Spinach is an excellent source of potassium – a cup of cooked greens contains 839 milligrams, in addition to 9 grams of fiber. Three cups of raw spinach offers 2.9 grams of protein and no more than 23 calories. It’s easy to add spinach to a smoothie or a salad, but you get its full nutrients after cooking. Steam or sauté these leafy greens, and serve them alongside fish or meat.
A medium-sized banana contains 422 milligrams of potassium, a fantastic debloating agent. The fruit can also boost your metabolism, offering 12.5 grams of resistant starch. What’s more, it’s a great go-to snack – have one in between meals in lieu of sweets and processed snacks. You can also add bananas to smoothies, protein shakes, and whole wheat pancakes.
Apple skin contains a great deal of fiber, which is filling and helps reduce your caloric intake. It’s rich in antioxidants that might help prevent a condition called metabolic syndrome, which puts you at a higher risk for heart disease and obesity. Apples are also a great on-the-go snack – take one with you to work to beat your craving for sugary treats.

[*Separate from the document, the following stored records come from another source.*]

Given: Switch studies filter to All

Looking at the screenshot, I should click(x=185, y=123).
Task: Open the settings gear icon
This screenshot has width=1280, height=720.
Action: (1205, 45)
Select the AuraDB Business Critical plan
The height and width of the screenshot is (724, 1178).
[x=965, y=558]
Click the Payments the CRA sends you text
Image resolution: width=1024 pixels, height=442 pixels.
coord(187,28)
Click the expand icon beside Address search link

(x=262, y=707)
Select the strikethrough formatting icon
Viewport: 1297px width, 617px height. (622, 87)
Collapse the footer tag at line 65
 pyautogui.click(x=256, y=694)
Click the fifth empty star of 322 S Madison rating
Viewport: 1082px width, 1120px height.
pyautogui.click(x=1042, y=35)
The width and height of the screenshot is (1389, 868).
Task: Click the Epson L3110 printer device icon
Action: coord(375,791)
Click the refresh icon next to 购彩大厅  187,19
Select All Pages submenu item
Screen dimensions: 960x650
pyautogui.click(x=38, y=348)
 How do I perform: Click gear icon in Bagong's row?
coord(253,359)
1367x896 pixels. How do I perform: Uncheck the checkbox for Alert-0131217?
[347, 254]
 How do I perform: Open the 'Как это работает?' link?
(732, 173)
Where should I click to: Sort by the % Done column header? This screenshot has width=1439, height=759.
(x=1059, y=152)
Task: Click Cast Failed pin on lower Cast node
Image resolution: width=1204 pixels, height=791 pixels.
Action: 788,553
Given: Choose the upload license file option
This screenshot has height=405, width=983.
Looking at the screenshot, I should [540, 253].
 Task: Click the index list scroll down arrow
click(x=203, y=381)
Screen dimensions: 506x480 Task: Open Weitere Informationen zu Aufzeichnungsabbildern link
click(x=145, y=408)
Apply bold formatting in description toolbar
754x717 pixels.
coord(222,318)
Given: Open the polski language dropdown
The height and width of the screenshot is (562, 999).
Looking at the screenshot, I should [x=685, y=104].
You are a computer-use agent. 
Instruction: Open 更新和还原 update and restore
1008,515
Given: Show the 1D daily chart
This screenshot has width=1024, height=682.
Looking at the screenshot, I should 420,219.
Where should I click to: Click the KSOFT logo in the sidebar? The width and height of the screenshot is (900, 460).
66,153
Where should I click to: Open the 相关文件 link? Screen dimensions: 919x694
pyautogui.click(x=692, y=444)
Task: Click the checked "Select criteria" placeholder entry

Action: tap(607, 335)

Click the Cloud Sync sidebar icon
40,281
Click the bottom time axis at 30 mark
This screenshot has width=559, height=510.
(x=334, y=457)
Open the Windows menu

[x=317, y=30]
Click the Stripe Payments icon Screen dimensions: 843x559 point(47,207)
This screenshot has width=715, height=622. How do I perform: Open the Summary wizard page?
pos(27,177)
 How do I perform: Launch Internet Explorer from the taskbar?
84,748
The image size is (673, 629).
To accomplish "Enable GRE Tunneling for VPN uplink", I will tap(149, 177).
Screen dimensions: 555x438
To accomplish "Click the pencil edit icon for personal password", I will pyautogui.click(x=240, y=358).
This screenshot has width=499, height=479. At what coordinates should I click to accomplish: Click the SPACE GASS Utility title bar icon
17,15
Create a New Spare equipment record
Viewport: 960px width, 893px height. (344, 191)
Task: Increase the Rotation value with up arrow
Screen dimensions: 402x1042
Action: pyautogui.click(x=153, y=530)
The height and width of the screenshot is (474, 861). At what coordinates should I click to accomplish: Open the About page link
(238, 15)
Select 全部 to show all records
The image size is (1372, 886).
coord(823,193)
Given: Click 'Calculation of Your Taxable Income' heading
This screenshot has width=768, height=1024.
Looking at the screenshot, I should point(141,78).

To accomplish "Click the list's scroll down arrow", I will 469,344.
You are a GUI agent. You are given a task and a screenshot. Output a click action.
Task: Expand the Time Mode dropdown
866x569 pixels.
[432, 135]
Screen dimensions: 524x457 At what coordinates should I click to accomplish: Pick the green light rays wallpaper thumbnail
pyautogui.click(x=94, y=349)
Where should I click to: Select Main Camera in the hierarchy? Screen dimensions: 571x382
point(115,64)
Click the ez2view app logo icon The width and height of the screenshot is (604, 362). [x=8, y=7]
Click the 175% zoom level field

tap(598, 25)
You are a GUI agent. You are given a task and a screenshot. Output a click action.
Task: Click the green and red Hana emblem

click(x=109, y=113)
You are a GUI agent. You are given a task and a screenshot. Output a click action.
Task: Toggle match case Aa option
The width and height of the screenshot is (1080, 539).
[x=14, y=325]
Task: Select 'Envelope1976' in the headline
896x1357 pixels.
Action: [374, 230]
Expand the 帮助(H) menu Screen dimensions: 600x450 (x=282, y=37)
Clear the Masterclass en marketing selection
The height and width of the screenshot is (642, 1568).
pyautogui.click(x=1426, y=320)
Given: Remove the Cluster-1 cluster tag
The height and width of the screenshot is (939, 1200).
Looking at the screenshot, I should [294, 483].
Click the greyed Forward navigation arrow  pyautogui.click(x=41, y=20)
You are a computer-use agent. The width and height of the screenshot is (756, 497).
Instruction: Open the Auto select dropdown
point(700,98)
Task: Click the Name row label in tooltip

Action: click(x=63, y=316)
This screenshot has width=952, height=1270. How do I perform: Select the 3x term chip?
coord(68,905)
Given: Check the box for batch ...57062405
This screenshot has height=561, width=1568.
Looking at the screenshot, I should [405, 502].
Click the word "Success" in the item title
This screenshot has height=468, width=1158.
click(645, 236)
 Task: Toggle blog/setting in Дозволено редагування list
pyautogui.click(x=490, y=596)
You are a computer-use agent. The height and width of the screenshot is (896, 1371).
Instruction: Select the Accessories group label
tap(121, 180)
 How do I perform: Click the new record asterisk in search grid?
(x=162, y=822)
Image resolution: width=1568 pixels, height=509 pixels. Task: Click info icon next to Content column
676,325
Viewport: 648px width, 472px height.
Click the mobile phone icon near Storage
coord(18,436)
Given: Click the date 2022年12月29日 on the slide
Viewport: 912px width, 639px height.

These berries get their color from anthocyanin, an antioxidant which may have anti-inflammatory properties. A cup of blueberries also contains 4 grams of fiber, which can help you feel full and make you less likely to binge-eat. Add berries to your oatmeal, cereal, or pancakes. You can also put them in smoothies, yoghurt, and protein shakes.
This fruit contains 7 grams of monounsaturated fat, which is good for the heart and increases satiety. Avocados also has an indulgent feel, thanks to it’s the rich and creamy texture. Top your sandwiches with avocado, or use it to replace mayo. Mash them with boiled eggs for your morning toast. Bear in mind, though, that a whole fruit is equivalent to 322 calories, so keep your portions in check.
Broccoli lets you cut calories and add nutrients to your diet simultaneously, helping you lose weight without having to drastically limit your food intake. These cruciferous vegetables are also simple to prepare – serve steamed, boiled, or baked as a side dish to your preferred protein.
This green, leafy superfood is packed with fiber, folate, magnesium, and vitamins A, C, K, and B6 – just to name a few. Despite its rich nutrient content, a cup of kale contains only 36 calories and zero fat. Kale can be steamed, sautéed, baked, braised, tossed in soups, and turned into chips. Cooking actually increases the superfood content of kale. Stick to smaller quantities if you’re eating raw kale – large amounts can affect your thyroid. Slice the veg into thin ribbons before adding to salads.